Transparent and Coherent Procedural Mistake Detection
Shane Storks, Itamar Bar-Yossef, Yayuan Li, Zheyuan Zhang, Jason J. Corso, Joyce Chai

TL;DR
This paper introduces a transparent approach to procedural mistake detection using visual self-dialog rationales and benchmarks the performance of vision-language models, highlighting current limitations and avenues for enhancement.
Contribution
It reformulates procedural mistake detection to include visual rationales and develops automated coherence metrics, providing new insights into model transparency and performance.
Findings
VLMs struggle with off-the-shelf PMD tasks
Incorporating coherence metrics improves accuracy and efficiency
Visual rationales enhance transparency in mistake detection
Abstract
Procedural mistake detection (PMD) is a challenging problem of classifying whether a human user (observed through egocentric video) has successfully executed a task (specified by a procedural text).

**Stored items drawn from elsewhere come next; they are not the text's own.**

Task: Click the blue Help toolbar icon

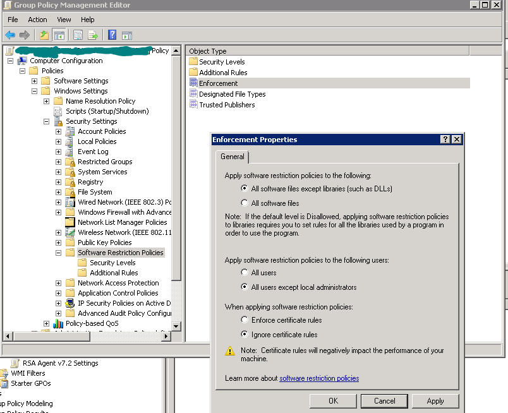Action: 112,35
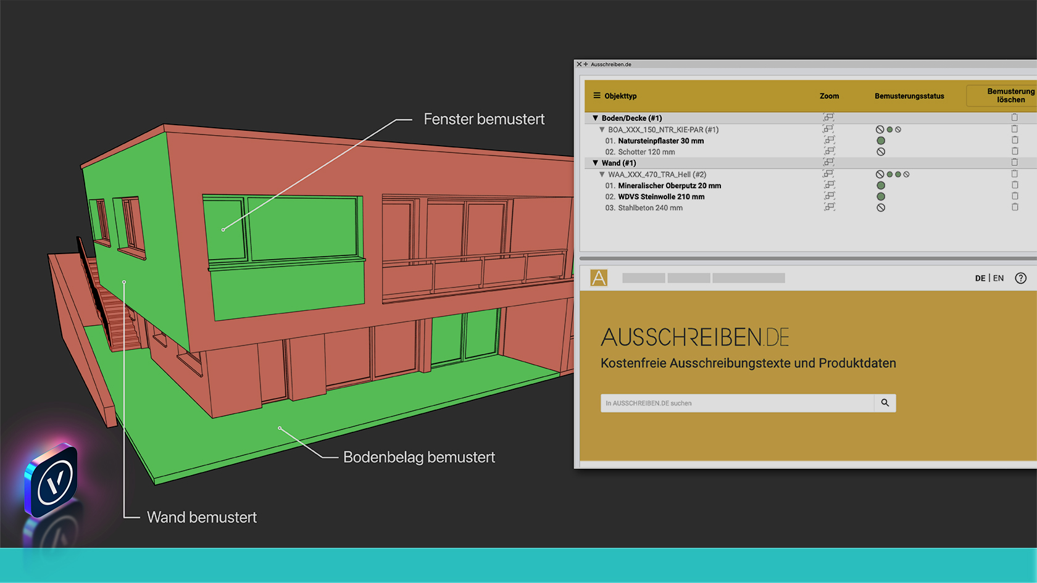Open hamburger menu beside Objekttyp
This screenshot has width=1037, height=583.
(x=597, y=96)
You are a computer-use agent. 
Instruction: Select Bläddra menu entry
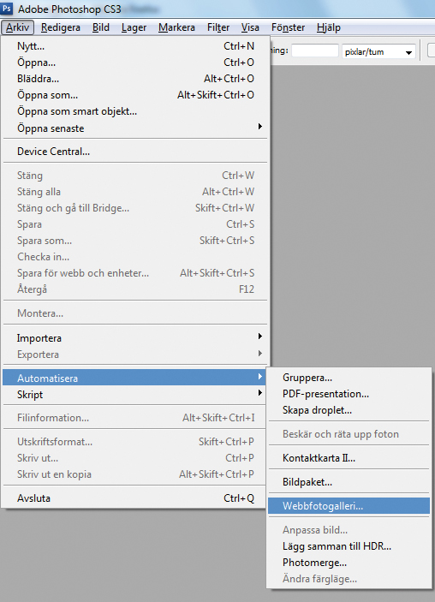135,79
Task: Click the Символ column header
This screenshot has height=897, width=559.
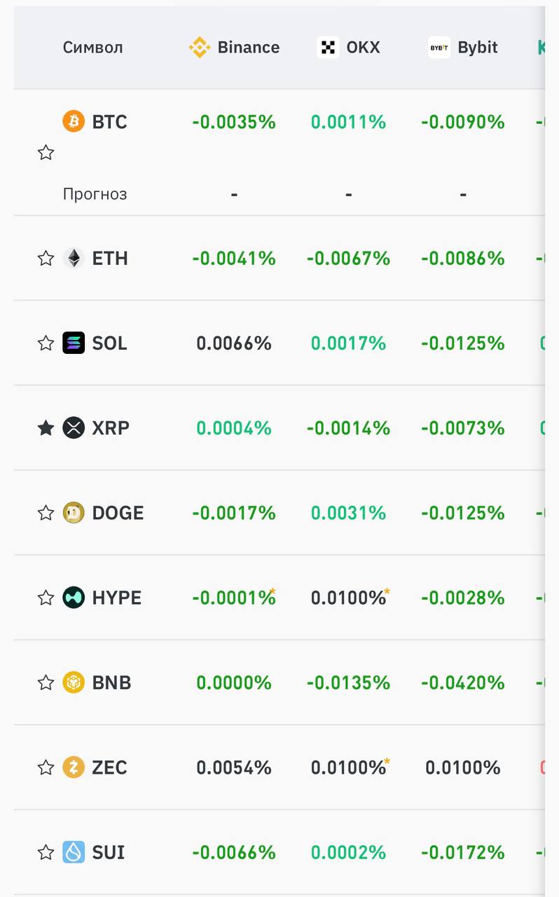Action: click(x=92, y=48)
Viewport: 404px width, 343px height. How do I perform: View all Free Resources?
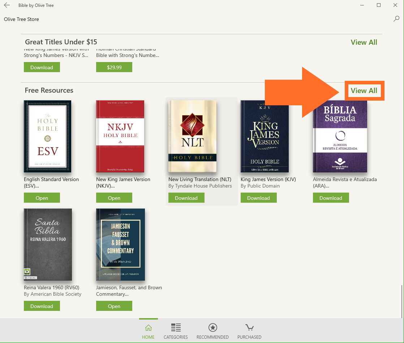(x=364, y=91)
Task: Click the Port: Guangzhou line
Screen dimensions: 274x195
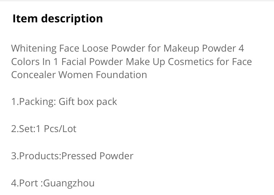Action: click(53, 183)
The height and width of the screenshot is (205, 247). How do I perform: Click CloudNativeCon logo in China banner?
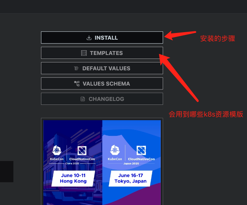[82, 150]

Despite significant recent efforts, machine performance in the wild remains nonviable, and the reasoning processes underlying this performance are opaque. As such, we extend PMD to require generating visual self-dialog rationales to inform decisions. Given the impressive, mature image understanding capabilities observed in recent vision-and-language models (VLMs), we curate a suitable benchmark dataset for PMD based on individual frames. As our reformulation enables unprecedented transparency, we leverage a natural language inference (NLI) model to formulate two automated metrics for the coherence of generated rationales. We establish baselines for this reframed task, showing that VLMs…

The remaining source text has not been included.